Un habitant indexe la Croix-Rouge de ne pas leur venir suffisamment en aide et qui se contente uniquement de dresser la liste des sinistrés. Par ailleurs, la confection de cette liste est à la base de la mésentente entre l’administrateur communal et la Croix-Rouge surtout en rapport avec le nombre de personnes à secourir. « La Croix-Rouge n’est même pas venu pour nous fournir des couvertures, des tentes ou autres matériel. Selon des indicateurs, cette situation est due à la mésentente entre l’administrateur et la Croix-Rouge sur le nombre de gens à mettre sur la liste. Nous lançons un appel aux instances, aux autorités, à toute personne susceptible de nous venir en aide. Sinon, nous risquons de mourir avec nos enfants », déplore- t- il.

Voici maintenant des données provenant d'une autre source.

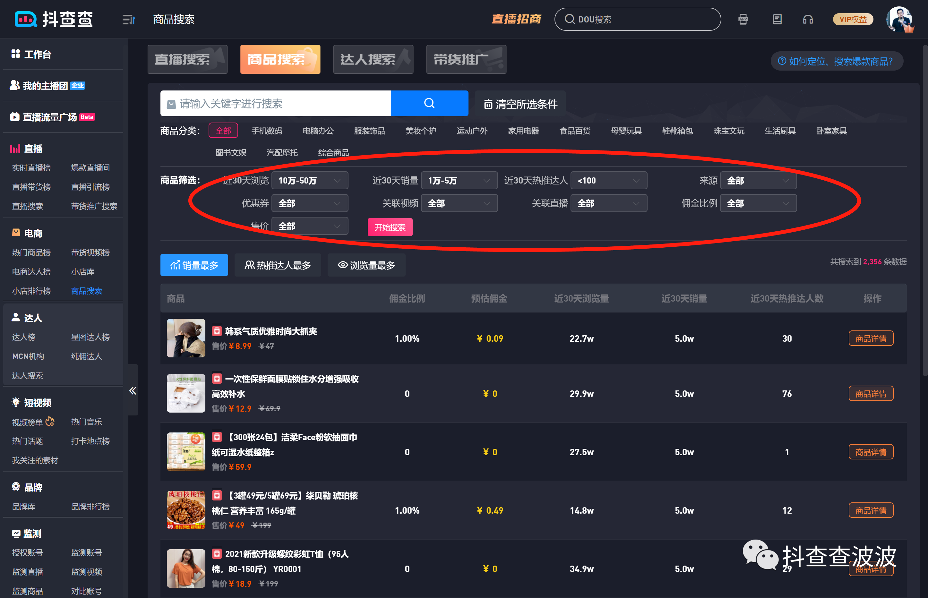
Task: Open the 近30天浏览 dropdown
Action: 309,181
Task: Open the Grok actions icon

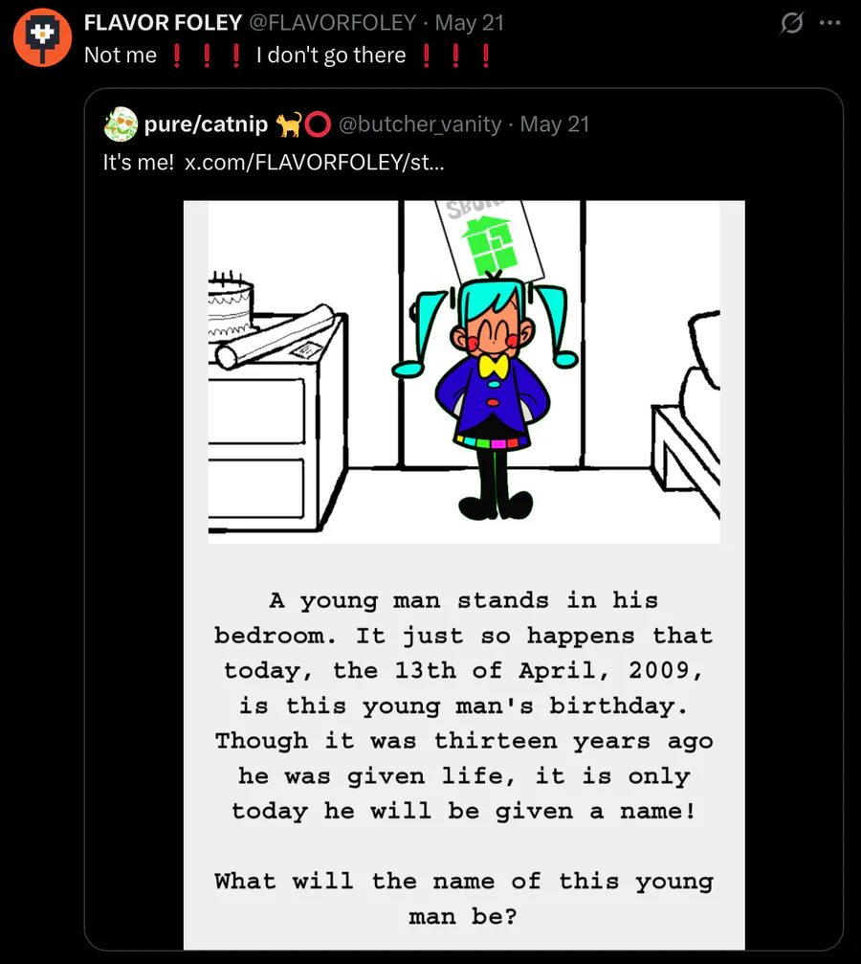Action: 791,22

Même si l’église catholique a réservé un abri à ces sinistrés, le lieu de regroupement n’est pas couvert totalement. Ce qui, indiquent- t- ils, peut causer des affections pulmonaires à cause du froid et par manque de couvertures. Aucune autre organisation humanitaire ne leur est venue en aide. Ces sinistrés demandent  au gouverneur de venir leur rendre visite surtout qu’il est natif de la commune éprouvée.

Le Taux de vaccination contre le Covid- 19 reste faible au Burundi selon l’OMS.

L’OMS indique que le taux de vaccination contre le COVID-19 reste faible au Burundi. Dans un communiqué de presse sortie ce jeudi à l’occasion des deux ans de la découverte des premiers cas de COVID-19 au  Burundi, cette organisation salue les mesures de riposte prises et propose que l’adhésion à la vaccination devrait être généralisée au lieu d’être volontaire.

Jusqu’au 28 mars 2022, 10260 personnes avaient déjà été complètement vaccinées sur une population de plus de 12 millions d’habitants.  

Dans ce communiqué de presse sorti ce 31 mars, date à laquelle le Burundi a reconnu la présence des premiers cas de COVID-19, il y a de cela deux ans, l’OMS regrette qu’il a fallu attendre le mois d’octobre 2021 pour que le Burundi reçoive ses premières doses de vaccins contrairement à beaucoup de pays sur le continent africain où les vaccins ont été admis.

Même si cette organisation reconnait que les mesures de riposte prises par le  gouvernement ont permis à maintenir le taux de létalité à un très faible niveau soit 0,04 % et à augmenter le taux de guérison, l’OMS déplore que la vaccination a été décrétée volontaire au Burundi.

Dans le même communique, l’OMS réitère donc son engagement à soutenir le Burundi à généraliser l’adhésion à la vaccination contre la COVID-19, ce qui devrait permettre l’accès aux vaccins pour la population qui le désire et limiter l’émergence des variants. D’où, le plan national de déploiement de vaccination avec l’appui technique et financier de l’OMS que le Burundi a validé prévoit l’ouverture de 103 sites de vaccination sur toute l’étendue du territoire.

 

Pour l’Organisation Mondiale de la Sante, ce plan servira désormais de boussole pour tous les intervenants engagés dans la réponse contre le Covid-19 au Burundi. Il devrait guider toutes les interventions contribuant à l’augmentation de la couverture vaccinale et à l’atteinte de l’objectif global de contrôle de cette pandémie d’ici la mi-2022.